Ruben’s head suddenly came forward, propelled by a blow from behind by Eddie.

"He’s asleep you idiot!" he screamed as the car pulled away.

 

 

She had spent the day cleaning the apartment and watching TV, filling the time with whatever she could. Julia had surprised her by coming herself, and it made her more nervous than she had thought it would. To see her standing calmly by the car, in plain view of what she knew would be the watchful eyes of Nelson and Ruben, added to her uneasiness. Julia had given her a peck on the cheek and then, with a hand on her shoulder, guided her into the car before getting in on the other side. For a time they rode in silence. Julia took a call on her cellular and a drink from a small bar at her feet. She poured one for Casey and handed it to her without asking. For Julia, it was second nature not to ask-- she wanted Casey to drink. When her call was over, Julia took a careful sip of her drink and laid a hand on Casey’s thigh.

"I apologize for not seeing you sooner. I’ve been busy for the past few weeks."

I didn’t mind. "That’s all right, Julia. I know how…hectic things can be for you."

She chuckled. "That’s what I love about you, Casey, so damn honest."

"So where are we going?" She hadn’t bothered to ask earlier, knowing how Julia preferred to control everything.

"I thought we could take in the opera. La Boheme is playing. Christopher abhors it. Then…let’s just play it by ear, shall we?" Casey gave her a skeptical look, and she sighed. "Alright, you have me pegged…I’ve just really missed your company, Casey. And I’ve had a busy week. Let’s just enjoy the leisure time." The weariness in her voice was indisputable; Julia wanted to drown out the world.

She’s had a busy week…I bet. How many begged you to stop before you became too exhausted to continue? Well, better for me. She just wants to hang out, for now, anyway.

After the last soaring aria echoed through the halls and touched every heart, they left the elegant mob behind for the darker confines of a small bar in Greenwich Village. After a few Martinis downed by Julia, and a few beers for Casey, the hard façade Julia wore like armor faded. It wasn’t a part of her, only a mask she forcefully employed on a daily basis. Her smile came through, genuine and full of mirth, gentle and concerned. She joked about the woman at the bar, flirted with a waitress and tapped her finger to the music from the jukebox. When Casey knocked over a beer bottle and splashed some of the sudsy fluid on her lap, Julia jokingly wiped it away with a napkin, insinuating and giggling.

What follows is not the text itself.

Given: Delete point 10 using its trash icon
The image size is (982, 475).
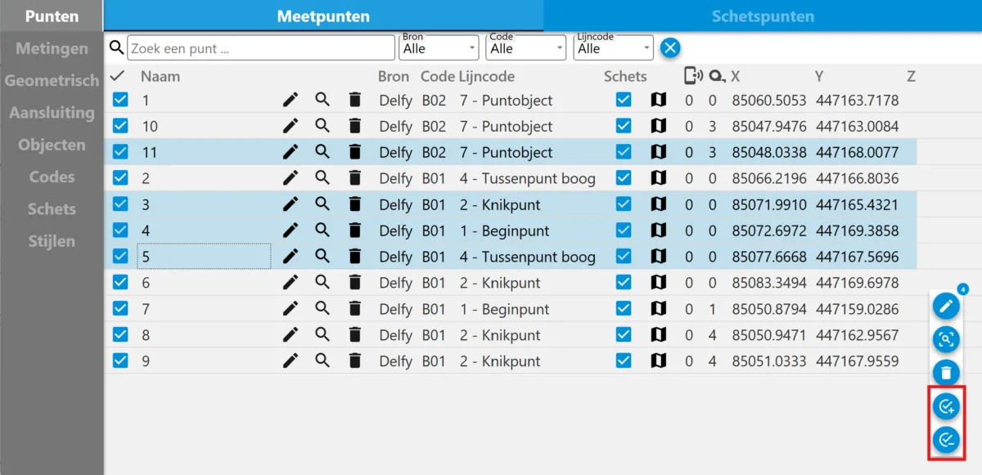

In the tender quiet hours of the night, they left the bar, with Julia as young as she had been at Storm King school. Patiently the driver had waited until they were ready and, upon seeing them, opened the back door. Casey went in first, with Julia slumping in next to her, telling the driver to "Take me drunk, I’m home." An old joke, but one she enjoyed. Losing the rest of her poise, Julia laid her head on Casey’s lap and gazed up at her. Tenderly she reached up and caressed Casey’s cheek, a sudden sadness rushing into her eyes. She turned on her side, curling into herself. Casey put a hand on her shoulder and felt her shudder, wondering who, if anyone, was comforting Magali.